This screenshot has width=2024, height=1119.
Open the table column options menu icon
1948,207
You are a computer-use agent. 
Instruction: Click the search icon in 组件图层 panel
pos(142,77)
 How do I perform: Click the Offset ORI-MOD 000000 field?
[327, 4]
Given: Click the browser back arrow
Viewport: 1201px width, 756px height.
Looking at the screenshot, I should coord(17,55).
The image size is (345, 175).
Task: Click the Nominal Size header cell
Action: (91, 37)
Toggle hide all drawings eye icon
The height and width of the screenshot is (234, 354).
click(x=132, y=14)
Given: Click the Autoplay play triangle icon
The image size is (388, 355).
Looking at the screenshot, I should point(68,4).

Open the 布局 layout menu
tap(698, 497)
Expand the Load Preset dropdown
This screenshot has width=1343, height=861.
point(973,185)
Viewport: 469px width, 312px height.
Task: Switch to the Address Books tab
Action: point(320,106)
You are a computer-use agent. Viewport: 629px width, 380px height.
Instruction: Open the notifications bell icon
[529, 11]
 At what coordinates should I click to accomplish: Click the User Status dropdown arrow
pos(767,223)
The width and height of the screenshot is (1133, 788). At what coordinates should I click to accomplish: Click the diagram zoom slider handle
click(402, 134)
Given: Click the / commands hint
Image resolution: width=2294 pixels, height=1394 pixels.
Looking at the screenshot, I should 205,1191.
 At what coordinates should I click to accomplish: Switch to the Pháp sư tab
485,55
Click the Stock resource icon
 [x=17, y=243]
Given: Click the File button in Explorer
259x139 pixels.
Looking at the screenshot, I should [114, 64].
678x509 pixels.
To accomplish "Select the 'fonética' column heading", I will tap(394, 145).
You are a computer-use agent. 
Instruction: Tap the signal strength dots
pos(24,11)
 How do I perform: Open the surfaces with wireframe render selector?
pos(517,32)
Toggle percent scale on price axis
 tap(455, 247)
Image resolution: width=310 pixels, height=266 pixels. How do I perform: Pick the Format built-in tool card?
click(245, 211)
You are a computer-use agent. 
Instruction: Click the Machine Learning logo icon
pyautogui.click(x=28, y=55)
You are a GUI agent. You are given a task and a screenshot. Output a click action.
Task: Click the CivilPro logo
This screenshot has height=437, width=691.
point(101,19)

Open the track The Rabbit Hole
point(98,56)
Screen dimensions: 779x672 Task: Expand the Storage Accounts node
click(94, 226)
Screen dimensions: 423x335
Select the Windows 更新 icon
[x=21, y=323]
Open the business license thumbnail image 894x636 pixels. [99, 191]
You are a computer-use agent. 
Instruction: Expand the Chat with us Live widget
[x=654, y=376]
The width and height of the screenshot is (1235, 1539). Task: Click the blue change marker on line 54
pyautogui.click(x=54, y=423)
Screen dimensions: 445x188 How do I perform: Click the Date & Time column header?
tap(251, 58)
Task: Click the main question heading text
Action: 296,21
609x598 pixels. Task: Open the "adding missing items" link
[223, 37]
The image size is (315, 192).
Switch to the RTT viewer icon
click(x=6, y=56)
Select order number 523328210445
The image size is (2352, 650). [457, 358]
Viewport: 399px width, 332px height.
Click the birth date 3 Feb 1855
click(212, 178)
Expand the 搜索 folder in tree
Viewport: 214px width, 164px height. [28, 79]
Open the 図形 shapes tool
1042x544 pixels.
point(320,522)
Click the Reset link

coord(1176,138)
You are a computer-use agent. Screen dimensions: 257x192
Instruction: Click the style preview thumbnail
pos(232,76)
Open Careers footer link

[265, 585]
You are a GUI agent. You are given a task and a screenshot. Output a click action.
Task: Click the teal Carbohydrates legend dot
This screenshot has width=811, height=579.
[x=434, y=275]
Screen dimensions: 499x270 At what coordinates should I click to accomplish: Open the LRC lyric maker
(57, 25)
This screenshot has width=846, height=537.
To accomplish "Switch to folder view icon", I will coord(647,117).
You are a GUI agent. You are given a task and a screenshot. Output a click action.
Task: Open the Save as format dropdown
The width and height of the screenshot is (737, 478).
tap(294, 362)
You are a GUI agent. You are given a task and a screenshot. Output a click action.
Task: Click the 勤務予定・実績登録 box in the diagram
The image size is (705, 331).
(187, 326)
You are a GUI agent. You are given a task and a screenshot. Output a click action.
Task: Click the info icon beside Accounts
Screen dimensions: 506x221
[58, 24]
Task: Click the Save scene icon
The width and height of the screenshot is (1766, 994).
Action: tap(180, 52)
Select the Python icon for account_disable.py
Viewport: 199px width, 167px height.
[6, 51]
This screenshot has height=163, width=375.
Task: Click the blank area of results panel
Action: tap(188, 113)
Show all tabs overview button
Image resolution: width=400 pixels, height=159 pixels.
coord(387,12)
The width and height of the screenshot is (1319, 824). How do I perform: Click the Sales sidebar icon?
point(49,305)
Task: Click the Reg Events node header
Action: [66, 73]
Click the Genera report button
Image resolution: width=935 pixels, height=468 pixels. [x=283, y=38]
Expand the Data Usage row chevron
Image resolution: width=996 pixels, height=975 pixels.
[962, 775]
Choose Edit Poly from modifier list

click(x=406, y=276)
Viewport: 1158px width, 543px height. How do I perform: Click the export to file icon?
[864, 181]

Given request:
Reproduce all of the lines above, swapping "back arrow" for "return arrow" and leaving everything else unchanged.

Exercise answer:
This screenshot has width=2024, height=1119.
Open the table column options menu icon
1948,207
You are a computer-use agent. 
Instruction: Click the search icon in 组件图层 panel
pos(142,77)
 How do I perform: Click the Offset ORI-MOD 000000 field?
[327, 4]
Given: Click the browser return arrow
Viewport: 1201px width, 756px height.
Looking at the screenshot, I should coord(17,55).
The image size is (345, 175).
Task: Click the Nominal Size header cell
Action: (91, 37)
Toggle hide all drawings eye icon
The height and width of the screenshot is (234, 354).
click(x=132, y=14)
Given: Click the Autoplay play triangle icon
The image size is (388, 355).
Looking at the screenshot, I should point(68,4).

Open the 布局 layout menu
tap(698, 497)
Expand the Load Preset dropdown
This screenshot has width=1343, height=861.
point(973,185)
Viewport: 469px width, 312px height.
Task: Switch to the Address Books tab
Action: point(320,106)
You are a computer-use agent. Viewport: 629px width, 380px height.
Instruction: Open the notifications bell icon
[529, 11]
 At what coordinates should I click to accomplish: Click the User Status dropdown arrow
pos(767,223)
The width and height of the screenshot is (1133, 788). At what coordinates should I click to accomplish: Click the diagram zoom slider handle
click(402, 134)
Given: Click the / commands hint
Image resolution: width=2294 pixels, height=1394 pixels.
Looking at the screenshot, I should 205,1191.
 At what coordinates should I click to accomplish: Switch to the Pháp sư tab
485,55
Click the Stock resource icon
 [x=17, y=243]
Given: Click the File button in Explorer
259x139 pixels.
Looking at the screenshot, I should [114, 64].
678x509 pixels.
To accomplish "Select the 'fonética' column heading", I will tap(394, 145).
You are a computer-use agent. 
Instruction: Tap the signal strength dots
pos(24,11)
 How do I perform: Open the surfaces with wireframe render selector?
pos(517,32)
Toggle percent scale on price axis
 tap(455, 247)
Image resolution: width=310 pixels, height=266 pixels. How do I perform: Pick the Format built-in tool card?
click(245, 211)
You are a computer-use agent. 
Instruction: Click the Machine Learning logo icon
pyautogui.click(x=28, y=55)
You are a GUI agent. You are given a task and a screenshot. Output a click action.
Task: Click the CivilPro logo
This screenshot has height=437, width=691.
point(101,19)

Open the track The Rabbit Hole
point(98,56)
Screen dimensions: 779x672 Task: Expand the Storage Accounts node
click(94, 226)
Screen dimensions: 423x335
Select the Windows 更新 icon
[x=21, y=323]
Open the business license thumbnail image 894x636 pixels. [99, 191]
You are a computer-use agent. 
Instruction: Expand the Chat with us Live widget
[x=654, y=376]
The width and height of the screenshot is (1235, 1539). Task: Click the blue change marker on line 54
pyautogui.click(x=54, y=423)
Screen dimensions: 445x188 How do I perform: Click the Date & Time column header?
tap(251, 58)
Task: Click the main question heading text
Action: 296,21
609x598 pixels. Task: Open the "adding missing items" link
[223, 37]
The image size is (315, 192).
Switch to the RTT viewer icon
click(x=6, y=56)
Select order number 523328210445
The image size is (2352, 650). [457, 358]
Viewport: 399px width, 332px height.
Click the birth date 3 Feb 1855
click(212, 178)
Expand the 搜索 folder in tree
Viewport: 214px width, 164px height. [28, 79]
Open the 図形 shapes tool
1042x544 pixels.
point(320,522)
Click the Reset link

coord(1176,138)
You are a computer-use agent. Screen dimensions: 257x192
Instruction: Click the style preview thumbnail
pos(232,76)
Open Careers footer link

[265, 585]
You are a GUI agent. You are given a task and a screenshot. Output a click action.
Task: Click the teal Carbohydrates legend dot
This screenshot has width=811, height=579.
[x=434, y=275]
Screen dimensions: 499x270 At what coordinates should I click to accomplish: Open the LRC lyric maker
(57, 25)
This screenshot has width=846, height=537.
To accomplish "Switch to folder view icon", I will coord(647,117).
You are a GUI agent. You are given a task and a screenshot. Output a click action.
Task: Open the Save as format dropdown
The width and height of the screenshot is (737, 478).
tap(294, 362)
You are a GUI agent. You are given a task and a screenshot. Output a click action.
Task: Click the 勤務予定・実績登録 box in the diagram
The image size is (705, 331).
(187, 326)
You are a GUI agent. You are given a task and a screenshot. Output a click action.
Task: Click the info icon beside Accounts
Screen dimensions: 506x221
[58, 24]
Task: Click the Save scene icon
The width and height of the screenshot is (1766, 994).
Action: tap(180, 52)
Select the Python icon for account_disable.py
Viewport: 199px width, 167px height.
[6, 51]
This screenshot has height=163, width=375.
Task: Click the blank area of results panel
Action: tap(188, 113)
Show all tabs overview button
Image resolution: width=400 pixels, height=159 pixels.
coord(387,12)
The width and height of the screenshot is (1319, 824). How do I perform: Click the Sales sidebar icon?
point(49,305)
Task: Click the Reg Events node header
Action: [66, 73]
Click the Genera report button
Image resolution: width=935 pixels, height=468 pixels. [x=283, y=38]
Expand the Data Usage row chevron
Image resolution: width=996 pixels, height=975 pixels.
[962, 775]
Choose Edit Poly from modifier list

click(x=406, y=276)
Viewport: 1158px width, 543px height. How do I perform: Click the export to file icon?
[864, 181]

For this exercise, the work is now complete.